On what date will responsibility for anti-dumping measures pass from Her Majesty's Government and the House to the EEC?

As the right hon. Gentleman well knows, it will pass on 1st July of this year. However, we have recently enlarged our own Anti-Dumping Unit so that it includes 26 officials. We shall be keeping it in operation and using it to press those in Brussels to ensure that they take the same firm attitude as we do on anti-dumping.

Will my hon. Friend explain why his Department seems so reluctant to impose provisional duties when a prima facie case of dumping appears to have been made? When will his Department reply to the complaint about the dumping of Eastern European clothing that was made in March 1976 by the Clothing Manufacturers' Federation, a reply to which the federation is still waiting?

We have introduced a provisional charge to duty on Brazilian men's footwear. In October we made a similar provisional charge to duty on Spanish stainless steel as well as in respect of Eastern European alarm clocks. I recognise that the latter is not the most significant of industries, but it is important to employers and employees in that industry. I am glad to tell my hon. Friend that we have now reached provisional conclusions on the application by the Clothing Manufacturers' Federation, which we shall be discussing this week with the federation.

Will the hon. Gentleman confirm that evidence of dumping has to be supplied by the industry concerned before the Government can investigate?
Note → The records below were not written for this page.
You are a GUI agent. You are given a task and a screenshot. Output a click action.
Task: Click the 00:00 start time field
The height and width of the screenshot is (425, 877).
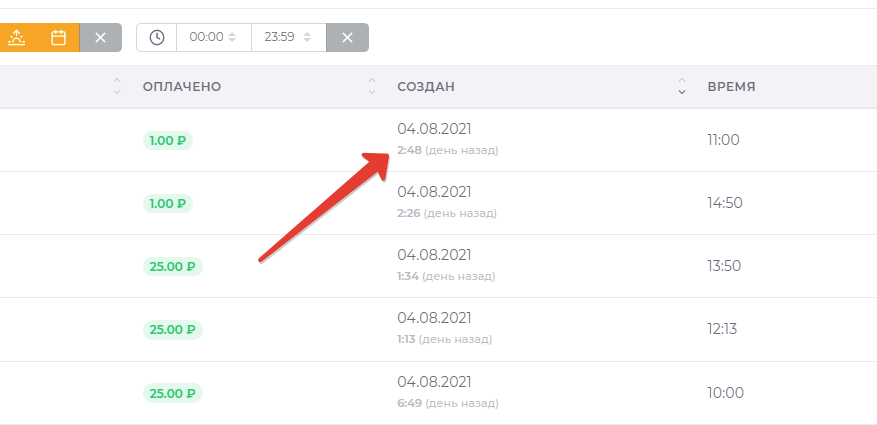point(205,38)
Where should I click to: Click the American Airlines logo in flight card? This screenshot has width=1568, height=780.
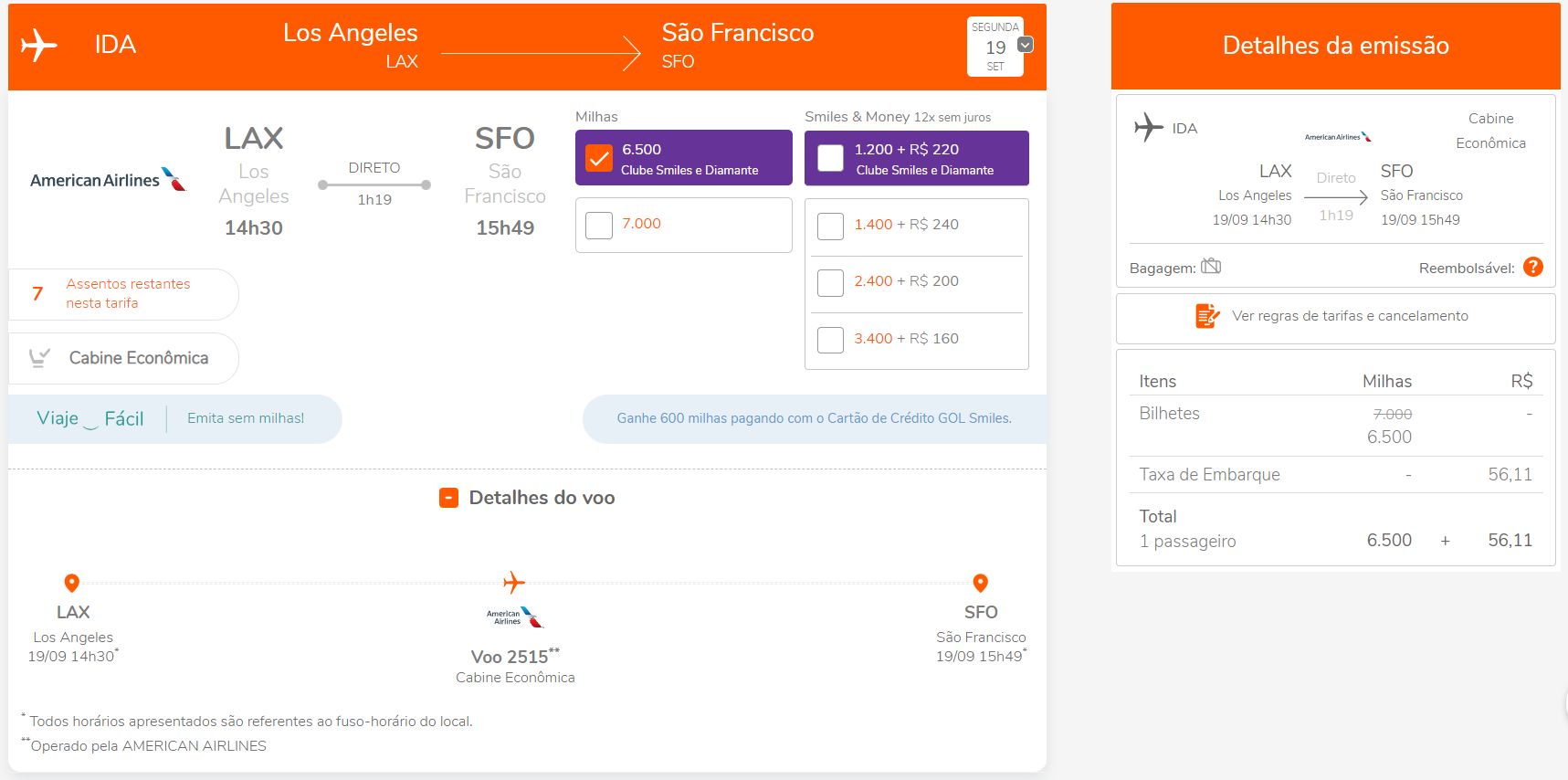click(x=108, y=179)
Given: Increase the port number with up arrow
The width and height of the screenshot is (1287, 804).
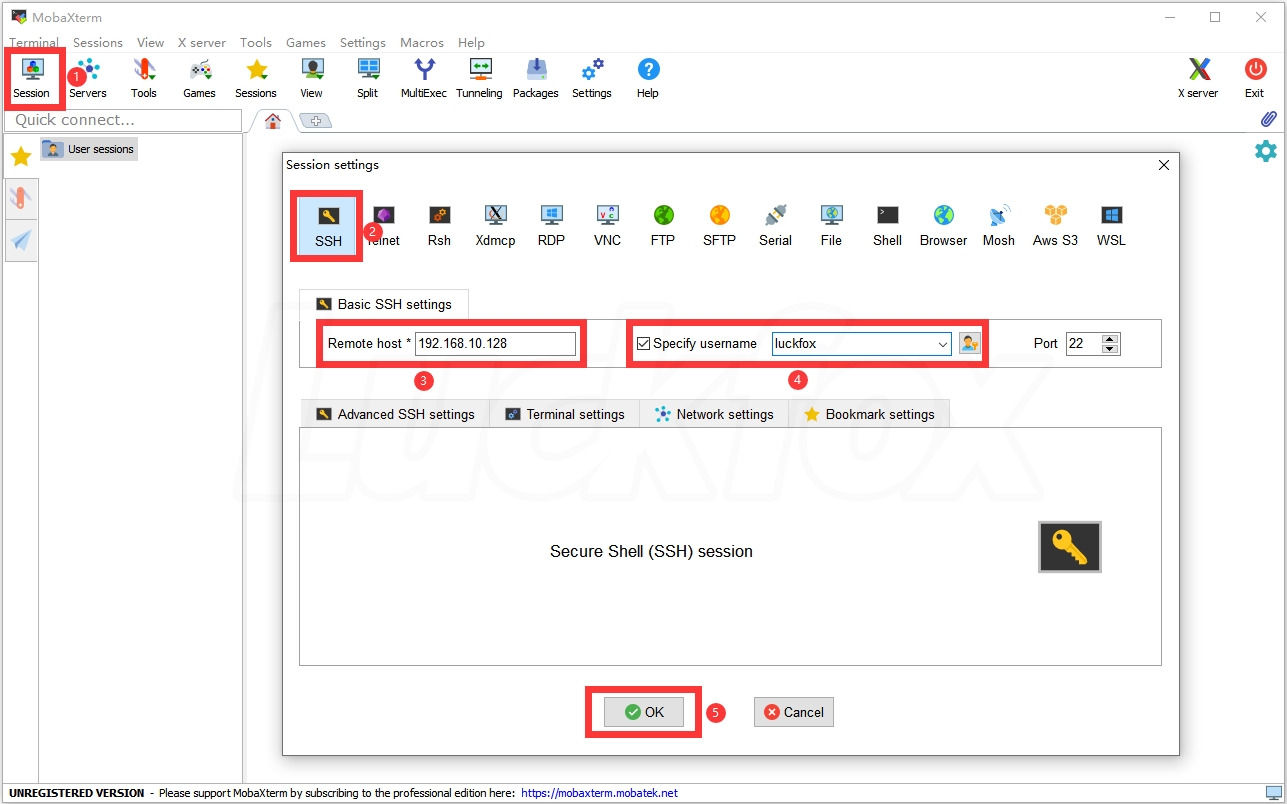Looking at the screenshot, I should (1109, 338).
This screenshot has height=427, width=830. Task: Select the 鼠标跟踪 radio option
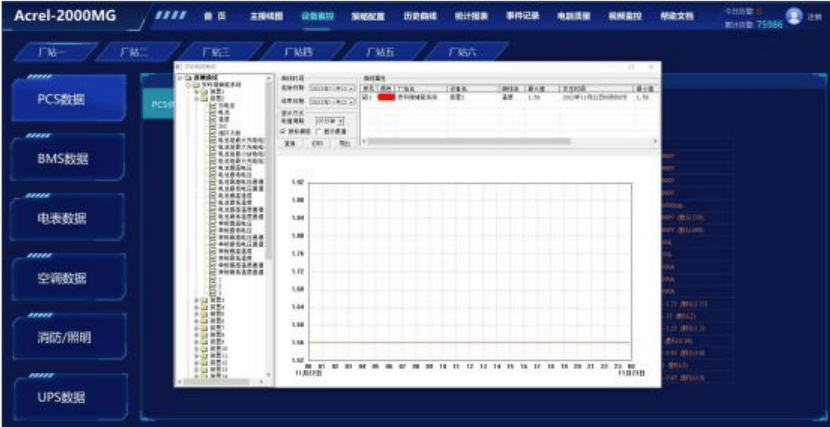283,131

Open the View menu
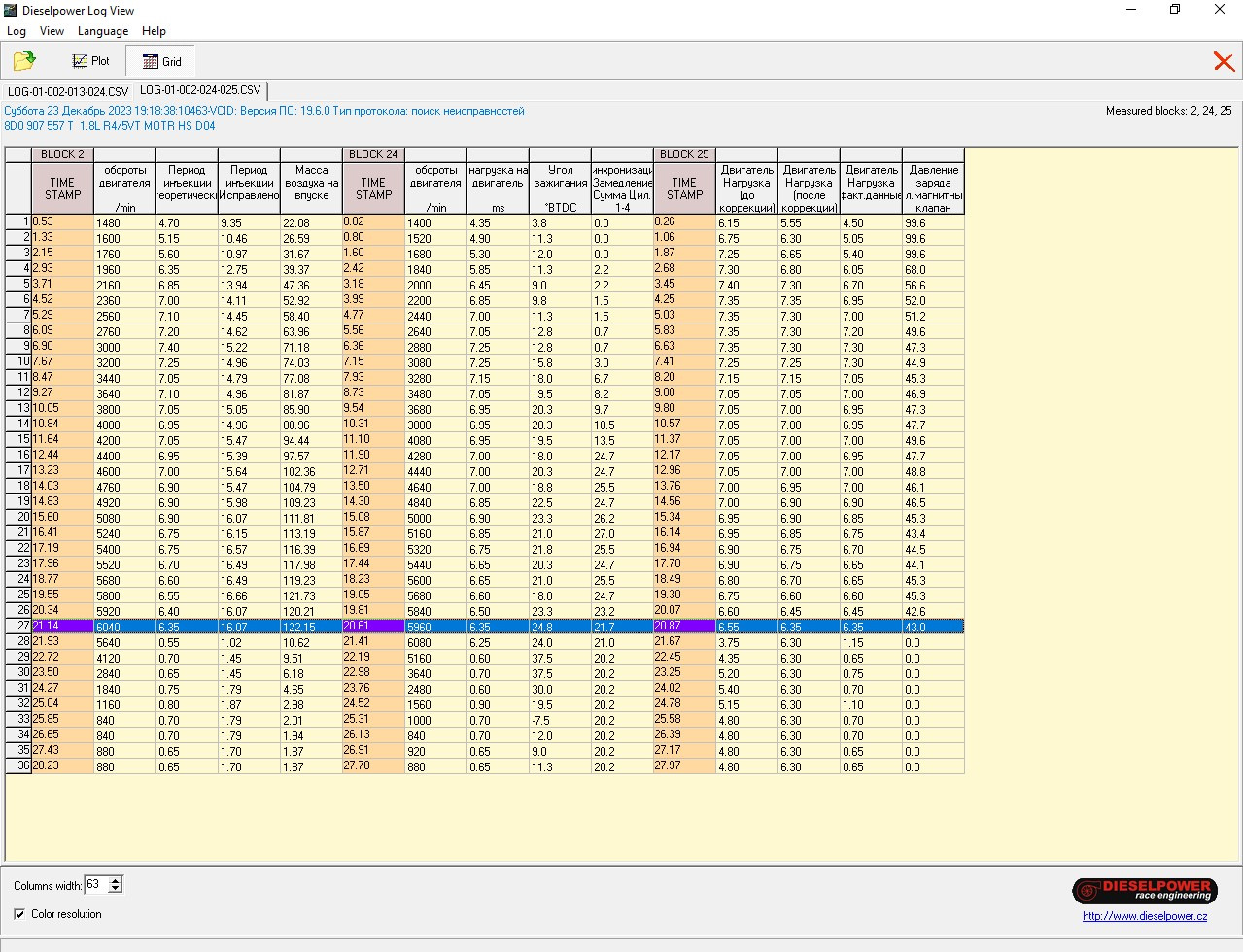(x=52, y=31)
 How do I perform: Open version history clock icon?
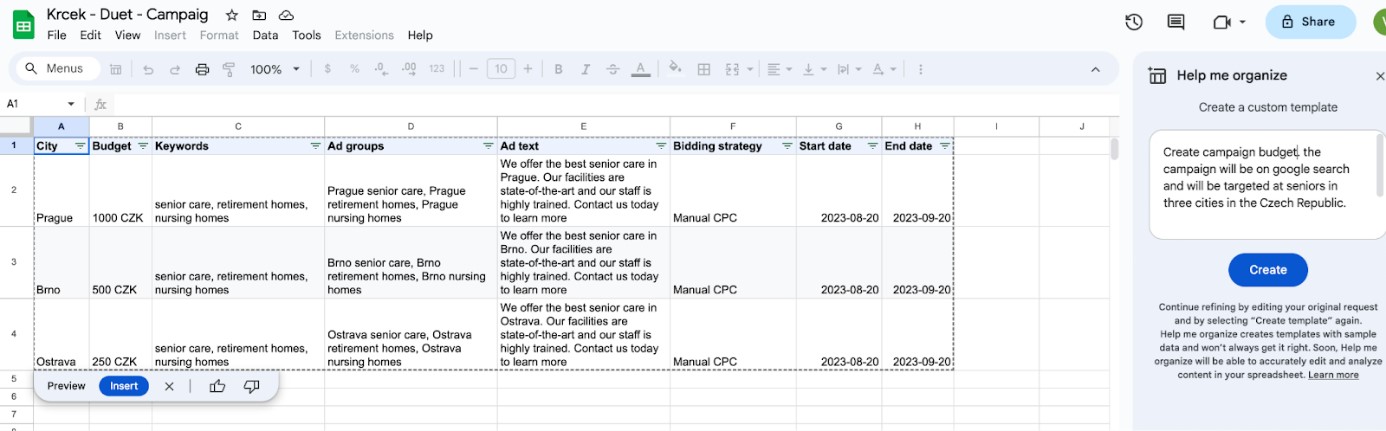click(1133, 22)
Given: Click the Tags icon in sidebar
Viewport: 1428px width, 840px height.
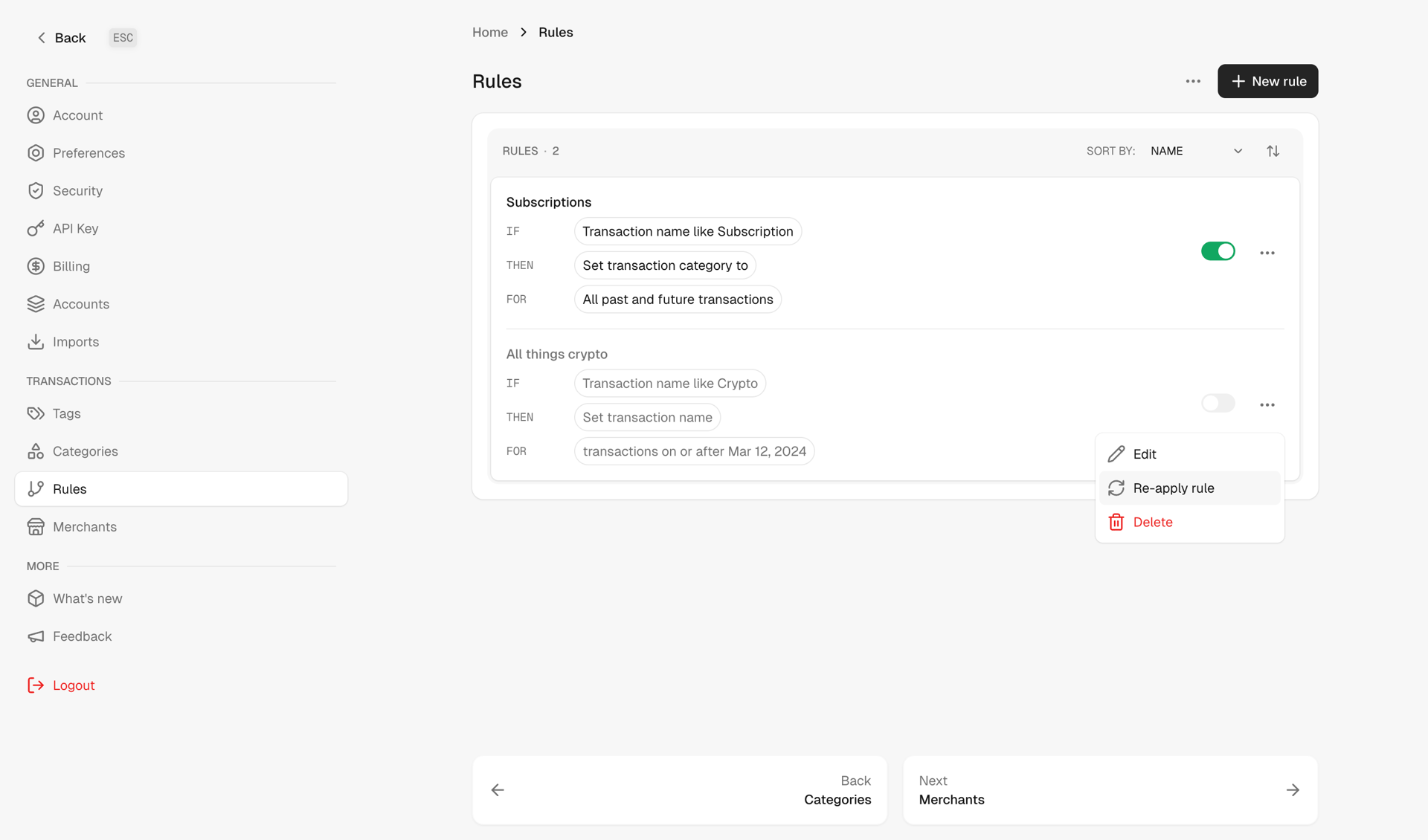Looking at the screenshot, I should click(x=36, y=413).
Does he not think that the Government should have independent investigative powers?

We depend on information which industry has and which only industry can supply. That applies to the specific cases I have mentioned. There is expertise in Whitehall to work out whether there is justification for anti-dumping provisions. We are only too willing to discuss these matters with any industry and to assist it, especially in the use of posts overseas to gather necessary information.